TASK DESCRIPTION:
Find every line containing the string "computer" in the data below, and report how many there are, with no other words.

Stored items
+ + + +

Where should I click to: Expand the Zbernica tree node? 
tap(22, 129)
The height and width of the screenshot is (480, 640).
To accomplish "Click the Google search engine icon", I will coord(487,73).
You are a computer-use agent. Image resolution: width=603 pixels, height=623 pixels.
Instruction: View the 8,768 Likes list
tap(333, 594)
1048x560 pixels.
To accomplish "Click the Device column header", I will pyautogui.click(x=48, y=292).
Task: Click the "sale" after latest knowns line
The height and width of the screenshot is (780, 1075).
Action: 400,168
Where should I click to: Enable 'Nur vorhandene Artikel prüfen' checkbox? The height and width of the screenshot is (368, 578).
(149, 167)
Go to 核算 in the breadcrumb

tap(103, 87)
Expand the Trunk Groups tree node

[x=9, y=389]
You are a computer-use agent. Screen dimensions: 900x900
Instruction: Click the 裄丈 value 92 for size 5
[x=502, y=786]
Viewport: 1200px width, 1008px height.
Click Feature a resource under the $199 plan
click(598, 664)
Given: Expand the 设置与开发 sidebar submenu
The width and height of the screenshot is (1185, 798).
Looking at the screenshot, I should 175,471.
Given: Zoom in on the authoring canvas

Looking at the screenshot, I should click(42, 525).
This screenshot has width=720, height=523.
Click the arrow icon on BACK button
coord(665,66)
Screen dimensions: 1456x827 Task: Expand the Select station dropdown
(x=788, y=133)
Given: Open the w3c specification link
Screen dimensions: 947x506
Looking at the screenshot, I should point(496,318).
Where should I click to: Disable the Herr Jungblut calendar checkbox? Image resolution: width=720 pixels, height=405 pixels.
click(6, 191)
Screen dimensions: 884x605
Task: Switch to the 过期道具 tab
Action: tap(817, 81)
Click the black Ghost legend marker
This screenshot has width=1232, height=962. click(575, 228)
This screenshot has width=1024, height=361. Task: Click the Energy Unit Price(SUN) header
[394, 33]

+ + + +

SOLUTION FOR THIS TASK:
2